Os que percebem o alcance moral, mas o
aplicam aos outros e não a si mesmos;
III.
Os que aceitam pessoalmente todas as
consequências da doutrina e que praticam ou se esforçam por praticar sua moral.
O verdadeiro espírita, portanto,
aplica em si mesmo o que muitos apenas manifestam em discursos normativos
carregados de lições enobrecedoras, mas vazios de ações.
Entre cada uma dessas categorias
poderiam ser apontadas múltiplas subcategorias, proporcionais à maturidade
moral e intelectual dos indivíduos. Uma delas seria formada por aqueles que
apresentam-se como adeptos, porém adequam os ensinos aos próprios interesses e
não raramente procuram legitimar suas opiniões particulares sobre diversos
assuntos polêmicos alegando essas estarem embasadas no Espiritismo. Tal é o
espírita por conveniência, que customiza a fé conforme seus interesses e
ambições.
A fé customizada é adotada em
detrimento da coerência doutrinária por novos sofistas que distorcem a
realidade para moldar a aparência da verdade. Tal distorção decorre, muitas
vezes, das paixões que o suposto adepto carrega e direcionam sua cosmovisão e
consequente argumentação. Ao invés de servir-se das premissas doutrinárias para
se autoconhecer, aprimorar-se e repensar suas crenças anteriores com natural
mudança de atitudes, ele faz o inverso, partindo de arraigadas convicções
ideológicas para encaixar o Espiritismo nessas propostas. O que não couber ou
for divergente, simplesmente ignora-se ou reinterpreta-se.

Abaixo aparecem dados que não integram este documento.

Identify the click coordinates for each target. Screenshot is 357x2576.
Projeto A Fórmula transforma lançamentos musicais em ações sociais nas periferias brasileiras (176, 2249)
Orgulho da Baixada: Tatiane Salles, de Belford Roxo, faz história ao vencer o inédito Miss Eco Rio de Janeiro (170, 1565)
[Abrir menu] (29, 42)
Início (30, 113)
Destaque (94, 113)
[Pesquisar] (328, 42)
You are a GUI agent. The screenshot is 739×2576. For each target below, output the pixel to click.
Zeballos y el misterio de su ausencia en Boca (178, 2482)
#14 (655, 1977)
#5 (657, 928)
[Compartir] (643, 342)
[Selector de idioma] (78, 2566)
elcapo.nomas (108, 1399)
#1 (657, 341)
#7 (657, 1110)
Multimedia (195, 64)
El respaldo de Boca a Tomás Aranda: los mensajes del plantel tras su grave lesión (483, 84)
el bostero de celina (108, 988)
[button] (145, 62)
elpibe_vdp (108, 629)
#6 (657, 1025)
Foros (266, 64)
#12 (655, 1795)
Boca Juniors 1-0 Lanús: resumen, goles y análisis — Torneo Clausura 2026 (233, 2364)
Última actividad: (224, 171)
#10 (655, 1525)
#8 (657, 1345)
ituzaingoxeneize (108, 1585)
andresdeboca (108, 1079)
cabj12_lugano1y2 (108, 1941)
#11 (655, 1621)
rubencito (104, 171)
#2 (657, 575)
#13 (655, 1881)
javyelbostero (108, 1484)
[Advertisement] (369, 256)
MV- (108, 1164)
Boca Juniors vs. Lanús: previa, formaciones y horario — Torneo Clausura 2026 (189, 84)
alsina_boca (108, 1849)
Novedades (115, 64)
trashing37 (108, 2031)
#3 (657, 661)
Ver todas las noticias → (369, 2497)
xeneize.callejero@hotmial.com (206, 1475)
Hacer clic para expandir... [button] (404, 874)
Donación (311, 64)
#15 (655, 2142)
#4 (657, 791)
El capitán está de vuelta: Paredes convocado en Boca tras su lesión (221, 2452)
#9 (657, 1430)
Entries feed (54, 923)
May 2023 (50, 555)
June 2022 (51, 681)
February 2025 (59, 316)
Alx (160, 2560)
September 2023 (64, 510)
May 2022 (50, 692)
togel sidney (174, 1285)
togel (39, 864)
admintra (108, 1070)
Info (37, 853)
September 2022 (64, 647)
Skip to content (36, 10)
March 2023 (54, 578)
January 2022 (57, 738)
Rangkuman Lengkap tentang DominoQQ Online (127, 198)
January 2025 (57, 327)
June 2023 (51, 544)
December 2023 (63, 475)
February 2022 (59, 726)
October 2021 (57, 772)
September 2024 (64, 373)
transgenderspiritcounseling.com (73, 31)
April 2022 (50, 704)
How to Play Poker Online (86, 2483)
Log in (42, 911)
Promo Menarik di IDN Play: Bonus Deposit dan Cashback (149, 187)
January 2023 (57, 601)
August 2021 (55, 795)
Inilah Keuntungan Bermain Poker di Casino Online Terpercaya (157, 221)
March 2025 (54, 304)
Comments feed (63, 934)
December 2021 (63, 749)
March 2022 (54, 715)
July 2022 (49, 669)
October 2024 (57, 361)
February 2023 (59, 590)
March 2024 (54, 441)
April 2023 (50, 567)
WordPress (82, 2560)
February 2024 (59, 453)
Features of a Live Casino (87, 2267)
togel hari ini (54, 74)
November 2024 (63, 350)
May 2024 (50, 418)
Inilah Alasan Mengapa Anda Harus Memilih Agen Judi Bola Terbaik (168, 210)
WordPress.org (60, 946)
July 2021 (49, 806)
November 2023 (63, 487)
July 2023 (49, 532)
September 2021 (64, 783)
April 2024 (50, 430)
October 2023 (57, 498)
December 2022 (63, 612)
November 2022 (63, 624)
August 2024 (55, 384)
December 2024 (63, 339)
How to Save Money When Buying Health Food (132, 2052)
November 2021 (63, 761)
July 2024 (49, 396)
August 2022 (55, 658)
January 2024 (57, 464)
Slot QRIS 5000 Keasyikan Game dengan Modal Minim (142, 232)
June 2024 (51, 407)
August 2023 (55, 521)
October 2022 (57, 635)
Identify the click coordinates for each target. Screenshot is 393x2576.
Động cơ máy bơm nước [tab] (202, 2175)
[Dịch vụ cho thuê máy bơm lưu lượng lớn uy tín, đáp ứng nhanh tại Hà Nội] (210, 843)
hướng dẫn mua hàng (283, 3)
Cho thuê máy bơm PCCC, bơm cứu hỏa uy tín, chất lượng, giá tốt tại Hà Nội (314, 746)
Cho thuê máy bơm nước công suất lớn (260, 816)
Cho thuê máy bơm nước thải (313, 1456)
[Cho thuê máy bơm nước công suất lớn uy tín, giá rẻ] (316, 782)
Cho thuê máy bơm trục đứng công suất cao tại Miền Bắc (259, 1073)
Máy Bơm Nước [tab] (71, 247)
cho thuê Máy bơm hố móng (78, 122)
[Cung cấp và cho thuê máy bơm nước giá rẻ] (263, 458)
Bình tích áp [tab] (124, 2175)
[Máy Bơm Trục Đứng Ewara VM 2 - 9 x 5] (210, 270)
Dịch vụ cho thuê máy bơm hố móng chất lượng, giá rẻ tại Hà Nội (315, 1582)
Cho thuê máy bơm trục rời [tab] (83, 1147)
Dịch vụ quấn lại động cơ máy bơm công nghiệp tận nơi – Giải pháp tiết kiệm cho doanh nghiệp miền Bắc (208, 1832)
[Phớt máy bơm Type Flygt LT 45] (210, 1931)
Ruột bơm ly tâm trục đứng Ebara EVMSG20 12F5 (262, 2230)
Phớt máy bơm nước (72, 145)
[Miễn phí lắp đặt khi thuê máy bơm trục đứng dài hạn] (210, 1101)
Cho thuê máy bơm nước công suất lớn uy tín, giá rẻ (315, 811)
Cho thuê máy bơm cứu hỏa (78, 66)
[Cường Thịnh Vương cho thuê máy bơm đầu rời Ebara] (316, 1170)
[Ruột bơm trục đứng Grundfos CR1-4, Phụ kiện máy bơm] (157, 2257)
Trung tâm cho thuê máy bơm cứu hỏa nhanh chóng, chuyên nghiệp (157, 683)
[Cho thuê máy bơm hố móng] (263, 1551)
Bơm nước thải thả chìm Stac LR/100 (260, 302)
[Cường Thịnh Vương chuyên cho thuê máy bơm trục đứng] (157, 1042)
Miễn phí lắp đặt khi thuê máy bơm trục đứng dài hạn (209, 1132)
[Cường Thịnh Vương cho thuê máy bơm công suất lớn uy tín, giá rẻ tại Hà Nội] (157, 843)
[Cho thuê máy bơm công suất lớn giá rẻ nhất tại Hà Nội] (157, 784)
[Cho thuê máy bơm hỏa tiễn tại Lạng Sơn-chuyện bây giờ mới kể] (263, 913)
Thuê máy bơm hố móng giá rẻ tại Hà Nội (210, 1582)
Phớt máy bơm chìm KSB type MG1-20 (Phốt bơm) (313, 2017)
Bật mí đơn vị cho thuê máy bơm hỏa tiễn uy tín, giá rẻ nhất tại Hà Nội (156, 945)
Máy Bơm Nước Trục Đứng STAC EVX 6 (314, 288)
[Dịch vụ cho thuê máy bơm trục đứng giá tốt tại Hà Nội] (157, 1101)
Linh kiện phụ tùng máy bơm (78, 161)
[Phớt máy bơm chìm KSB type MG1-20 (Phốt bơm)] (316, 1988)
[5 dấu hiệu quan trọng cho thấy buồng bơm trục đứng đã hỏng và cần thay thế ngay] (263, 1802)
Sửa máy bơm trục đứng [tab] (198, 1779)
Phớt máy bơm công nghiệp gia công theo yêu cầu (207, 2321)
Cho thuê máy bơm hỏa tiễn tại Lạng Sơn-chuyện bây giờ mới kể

Assim ocorre com as paixões políticas. Em um
mundo de expiações e provas, não faltam antigas propostas revolucionárias
sociais que prometem a concretização do reino de justiça na Terra desde que
seguida determinada cartilha já idealizada por intérpretes da história e
planejadores do comportamento coletivo. Quase a totalidade dessas receitas
utópicas de felicidade desconhecem o processo interexistencial de
desenvolvimento e pregam a imposição de relações econômicas artificiais e
coletivistas como aquelas que transformariam moralmente o indivíduo, mas que
acabam por sufocá-lo. Para esses, o Espírito Erasto[3]
assim se manifesta:
Acabo de pronunciar a palavra igualitária. Julgo útil
deter-me um pouco nela, porque absolutamente não vimos pregar, em vosso meio, utopias
impraticáveis, e também porque, ao contrário, repelimos com energia tudo quanto
pareça ligar-se às prescrições de um comunismo antissocial; antes de tudo,
somos essencialmente propagandistas da liberdade individual, indispensável ao
desenvolvimento dos encarnados; por conseguinte, inimigos declarados de tudo
quanto se aproxime dessas legislações conventuais, que aniquilam brutalmente os
indivíduos.
Fruto de ilusões utópicas, muitos espíritas
por conveniência selecionam e reinterpretam conceitos doutrinários para
legitimar o modelo político que carregam de sistemas de relações
socioeconômicas que dependem da perfeição moral de todos.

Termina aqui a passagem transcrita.